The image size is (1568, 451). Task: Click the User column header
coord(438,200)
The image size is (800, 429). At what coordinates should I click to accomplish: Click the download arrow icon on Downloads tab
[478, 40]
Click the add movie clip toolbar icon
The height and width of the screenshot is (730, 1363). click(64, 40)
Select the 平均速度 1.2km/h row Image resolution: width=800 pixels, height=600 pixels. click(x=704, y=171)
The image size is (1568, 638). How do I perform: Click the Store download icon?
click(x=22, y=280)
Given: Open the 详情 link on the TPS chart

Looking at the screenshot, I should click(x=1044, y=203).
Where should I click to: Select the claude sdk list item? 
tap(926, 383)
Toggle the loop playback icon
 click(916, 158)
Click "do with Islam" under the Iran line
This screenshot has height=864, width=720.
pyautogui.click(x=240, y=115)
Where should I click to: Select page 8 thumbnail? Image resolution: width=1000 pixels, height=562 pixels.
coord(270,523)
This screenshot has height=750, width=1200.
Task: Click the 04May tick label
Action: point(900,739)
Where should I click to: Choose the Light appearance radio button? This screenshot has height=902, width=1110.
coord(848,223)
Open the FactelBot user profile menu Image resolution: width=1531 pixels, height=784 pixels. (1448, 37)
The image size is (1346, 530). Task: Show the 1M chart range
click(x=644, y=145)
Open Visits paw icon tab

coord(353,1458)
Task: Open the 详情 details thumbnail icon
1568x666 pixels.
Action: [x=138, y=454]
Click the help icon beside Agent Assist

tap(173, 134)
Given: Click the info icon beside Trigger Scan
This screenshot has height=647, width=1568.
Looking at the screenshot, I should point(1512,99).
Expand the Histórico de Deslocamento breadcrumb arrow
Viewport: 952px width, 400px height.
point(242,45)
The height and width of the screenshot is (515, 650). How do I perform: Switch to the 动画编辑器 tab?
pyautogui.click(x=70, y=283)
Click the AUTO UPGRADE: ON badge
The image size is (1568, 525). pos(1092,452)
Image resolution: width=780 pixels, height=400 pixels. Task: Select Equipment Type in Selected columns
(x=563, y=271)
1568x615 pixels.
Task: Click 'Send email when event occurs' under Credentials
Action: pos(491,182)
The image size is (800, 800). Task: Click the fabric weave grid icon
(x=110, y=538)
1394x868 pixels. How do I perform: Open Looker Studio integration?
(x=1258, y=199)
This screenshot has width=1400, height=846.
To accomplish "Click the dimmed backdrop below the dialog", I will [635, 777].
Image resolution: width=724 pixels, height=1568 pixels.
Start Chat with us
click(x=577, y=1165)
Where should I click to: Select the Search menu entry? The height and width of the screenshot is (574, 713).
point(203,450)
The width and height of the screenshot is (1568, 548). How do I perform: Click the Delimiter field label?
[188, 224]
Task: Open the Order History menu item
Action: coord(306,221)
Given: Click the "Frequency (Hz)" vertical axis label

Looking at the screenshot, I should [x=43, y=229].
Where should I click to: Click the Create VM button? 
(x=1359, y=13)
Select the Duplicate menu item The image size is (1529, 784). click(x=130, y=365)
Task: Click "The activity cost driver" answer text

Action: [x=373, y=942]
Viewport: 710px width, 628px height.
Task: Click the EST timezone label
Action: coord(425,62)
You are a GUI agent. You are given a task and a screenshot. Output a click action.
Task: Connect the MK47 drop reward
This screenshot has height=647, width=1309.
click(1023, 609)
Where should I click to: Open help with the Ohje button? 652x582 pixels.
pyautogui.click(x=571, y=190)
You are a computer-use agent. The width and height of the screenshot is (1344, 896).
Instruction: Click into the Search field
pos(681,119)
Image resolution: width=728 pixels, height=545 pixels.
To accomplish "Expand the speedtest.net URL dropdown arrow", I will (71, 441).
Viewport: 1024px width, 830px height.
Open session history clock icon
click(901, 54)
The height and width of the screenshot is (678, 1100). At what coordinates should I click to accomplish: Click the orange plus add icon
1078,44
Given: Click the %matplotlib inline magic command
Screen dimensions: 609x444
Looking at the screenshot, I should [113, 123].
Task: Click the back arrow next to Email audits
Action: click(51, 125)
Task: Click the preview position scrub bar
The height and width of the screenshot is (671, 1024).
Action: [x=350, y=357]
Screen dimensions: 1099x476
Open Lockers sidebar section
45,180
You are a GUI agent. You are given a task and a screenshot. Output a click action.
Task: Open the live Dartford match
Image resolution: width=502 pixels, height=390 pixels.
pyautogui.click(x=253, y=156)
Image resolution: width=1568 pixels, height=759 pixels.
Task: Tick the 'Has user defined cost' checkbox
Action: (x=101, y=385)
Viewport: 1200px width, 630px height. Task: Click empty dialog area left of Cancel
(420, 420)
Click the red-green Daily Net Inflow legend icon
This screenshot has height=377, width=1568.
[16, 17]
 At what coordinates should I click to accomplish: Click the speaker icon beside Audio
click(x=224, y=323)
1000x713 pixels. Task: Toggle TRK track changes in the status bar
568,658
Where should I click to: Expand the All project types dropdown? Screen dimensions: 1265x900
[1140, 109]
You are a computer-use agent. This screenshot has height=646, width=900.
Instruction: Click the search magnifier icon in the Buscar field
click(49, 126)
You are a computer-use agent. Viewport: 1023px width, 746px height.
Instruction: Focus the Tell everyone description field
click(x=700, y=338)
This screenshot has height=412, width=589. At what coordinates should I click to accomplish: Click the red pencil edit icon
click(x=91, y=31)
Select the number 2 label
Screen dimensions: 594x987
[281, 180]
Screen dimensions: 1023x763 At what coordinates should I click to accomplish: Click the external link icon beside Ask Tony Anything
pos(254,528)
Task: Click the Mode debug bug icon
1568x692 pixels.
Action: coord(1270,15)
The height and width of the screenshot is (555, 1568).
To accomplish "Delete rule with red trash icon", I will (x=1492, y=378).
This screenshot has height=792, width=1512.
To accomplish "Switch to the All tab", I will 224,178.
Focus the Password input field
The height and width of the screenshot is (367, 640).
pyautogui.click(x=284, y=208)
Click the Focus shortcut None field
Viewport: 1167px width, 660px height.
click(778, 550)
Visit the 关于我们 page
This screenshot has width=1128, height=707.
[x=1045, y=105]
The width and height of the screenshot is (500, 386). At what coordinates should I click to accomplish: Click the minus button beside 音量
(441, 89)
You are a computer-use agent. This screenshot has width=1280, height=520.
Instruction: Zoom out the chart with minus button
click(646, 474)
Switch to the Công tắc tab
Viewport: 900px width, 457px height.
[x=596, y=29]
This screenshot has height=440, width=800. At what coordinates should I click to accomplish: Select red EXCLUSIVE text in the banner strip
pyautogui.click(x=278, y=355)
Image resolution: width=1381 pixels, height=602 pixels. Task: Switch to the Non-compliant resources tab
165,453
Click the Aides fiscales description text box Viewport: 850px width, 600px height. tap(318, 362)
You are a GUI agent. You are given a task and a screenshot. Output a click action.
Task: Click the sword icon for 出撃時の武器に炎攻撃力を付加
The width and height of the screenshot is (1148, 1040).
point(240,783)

#### What is expected
Print exactly the lines above, between the one holding "1394x868 pixels. How" and the one holding "Image resolution: width=728", inclusive, and nothing besides.

#### Expected answer
1394x868 pixels. How do I perform: Open Looker Studio integration?
(x=1258, y=199)
This screenshot has width=1400, height=846.
To accomplish "Click the dimmed backdrop below the dialog", I will [635, 777].
Image resolution: width=724 pixels, height=1568 pixels.
Start Chat with us
click(x=577, y=1165)
Where should I click to: Select the Search menu entry? The height and width of the screenshot is (574, 713).
point(203,450)
The width and height of the screenshot is (1568, 548). How do I perform: Click the Delimiter field label?
[188, 224]
Task: Open the Order History menu item
Action: coord(306,221)
Given: Click the "Frequency (Hz)" vertical axis label

Looking at the screenshot, I should [x=43, y=229].
Where should I click to: Click the Create VM button? 
(x=1359, y=13)
Select the Duplicate menu item The image size is (1529, 784). click(x=130, y=365)
Task: Click "The activity cost driver" answer text

Action: [x=373, y=942]
Viewport: 710px width, 628px height.
Task: Click the EST timezone label
Action: coord(425,62)
You are a GUI agent. You are given a task and a screenshot. Output a click action.
Task: Connect the MK47 drop reward
This screenshot has height=647, width=1309.
click(1023, 609)
Where should I click to: Open help with the Ohje button? 652x582 pixels.
pyautogui.click(x=571, y=190)
You are a computer-use agent. The width and height of the screenshot is (1344, 896).
Instruction: Click into the Search field
pos(681,119)
Image resolution: width=728 pixels, height=545 pixels.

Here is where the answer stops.